Civil cases generally require a lower standard of proof than criminal cases. Jurors must base their decision on a preponderance of evidence, not proof beyond a reasonable doubt, which is the standard needed to convict in a criminal trial.
A Ferguson city spokesman declined to comment, citing the pending litigation. Messages left for an attorney for Wilson were not immediately returned.
Jackson declined to discuss the lawsuit, telling The Associated Press that he was unaware of it until a reporter told him and had not had a chance to review the allegations.
Brown, 18, was unarmed and walking in the street with a friend on Aug. 9 when Wilson told them to move to the sidewalk.
The lawsuit alleges that Wilson told the two to "get the (expletive) out of the street," causing tension to escalate. Without the "unnecessary and unwarranted profane language," the encounter would have been "uneventful," it says.
Moments later, Wilson and Brown became involved in a scuffle through the open window of Wilson's police vehicle. Wilson shot Brown after the scuffle spilled into the street.
Some witnesses said Brown appeared to be trying to surrender, but Wilson said Brown was moving toward him aggressively, forcing him to shoot.
The attorneys said they planned to cite Wilson's own initial comments to a supervisor in which, according to the lawsuit, he said Brown had his arms raised moments before the shooting.
Brown's death led to weeks of sometimes-violent demonstrations and spawned a national "Black Lives Matter" movement seeking changes in how police deal with minorities. In the end, local and federal authorities ruled that the shooting was justified.

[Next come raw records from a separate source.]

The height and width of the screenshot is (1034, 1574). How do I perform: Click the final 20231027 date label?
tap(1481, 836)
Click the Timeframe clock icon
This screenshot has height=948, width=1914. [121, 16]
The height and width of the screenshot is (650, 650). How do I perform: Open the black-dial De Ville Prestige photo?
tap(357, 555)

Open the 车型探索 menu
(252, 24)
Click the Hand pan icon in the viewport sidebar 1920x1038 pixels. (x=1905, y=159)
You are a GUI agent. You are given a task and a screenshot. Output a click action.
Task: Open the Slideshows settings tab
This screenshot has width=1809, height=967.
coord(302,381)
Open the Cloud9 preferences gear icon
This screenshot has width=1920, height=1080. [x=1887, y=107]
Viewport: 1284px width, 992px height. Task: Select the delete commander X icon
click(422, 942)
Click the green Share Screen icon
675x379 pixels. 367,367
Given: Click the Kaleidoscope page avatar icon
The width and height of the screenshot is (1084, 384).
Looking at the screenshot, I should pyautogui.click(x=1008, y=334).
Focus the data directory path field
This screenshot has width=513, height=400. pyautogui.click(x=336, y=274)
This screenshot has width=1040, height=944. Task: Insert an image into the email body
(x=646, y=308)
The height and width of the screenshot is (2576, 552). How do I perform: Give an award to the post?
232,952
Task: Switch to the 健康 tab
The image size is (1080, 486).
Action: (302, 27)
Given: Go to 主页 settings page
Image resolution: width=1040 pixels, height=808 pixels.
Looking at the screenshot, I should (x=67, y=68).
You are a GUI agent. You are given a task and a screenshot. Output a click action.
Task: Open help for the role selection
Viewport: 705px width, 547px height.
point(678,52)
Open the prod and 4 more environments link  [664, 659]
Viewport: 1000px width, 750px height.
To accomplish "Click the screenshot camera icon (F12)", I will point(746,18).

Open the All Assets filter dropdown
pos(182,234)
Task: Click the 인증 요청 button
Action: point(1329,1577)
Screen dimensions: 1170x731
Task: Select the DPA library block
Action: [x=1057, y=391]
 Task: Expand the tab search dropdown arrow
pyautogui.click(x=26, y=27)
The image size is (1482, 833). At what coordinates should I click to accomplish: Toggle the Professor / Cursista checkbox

In the months since Brown was killed, unarmed blacks have been fatally shot by police in Wisconsin, California, Oklahoma, South Carolina and elsewhere. Unlike Brown's death, some of those shootings were caught on video.
A St. Louis County grand jury and the U.S. Justice Department declined to prosecute Wilson, who resigned in November. But the Justice Department released a scathing report citing racial bias and racial profiling in the Ferguson Police Department and in a profit-driven municipal court system that frequently targeted blacks.
After the report, several city officials resigned, including Jackson, the city manager and a municipal judge. The municipal court clerk was fired for racist emails, and two police officers resigned over racist emails of their own.
Crump and another attorney for the family, Daryl Parks, said the lawsuit will include evidence that was ignored by the grand jury and the Justice Department, including bullets allegedly fired by Wilson found in buildings.
Civil suits often unfold much differently than criminal matters.
Two decades ago, football star O.J. Simpson was acquitted of the slayings of his ex-wife, Nicole Brown Simpson, and her friend Ronald Goldman. But a civil jury awarded the Brown and Goldman families $33.5 million in wrongful-death damages.
The family of Amadou Diallo, an unarmed man killed by New York police in 1999, settled with the city for $3 million in 2004 after filing a $60 million lawsuit. The city did not admit any wrongdoing. The settlement came after four officers indicted in his shooting were acquitted of second-degree murder and reckless endangerment.
Wrongful-death lawsuits have been filed in other recent high-profile cases, too.
In New York, the family of Eric Garner is seeking $75 million in damages. Garner, who was black and had asthma, died in July after a white plainclothes officer applied what a medical examiner determined was a chokehold. Garner was accused of selling loose, untaxed cigarettes on a city street.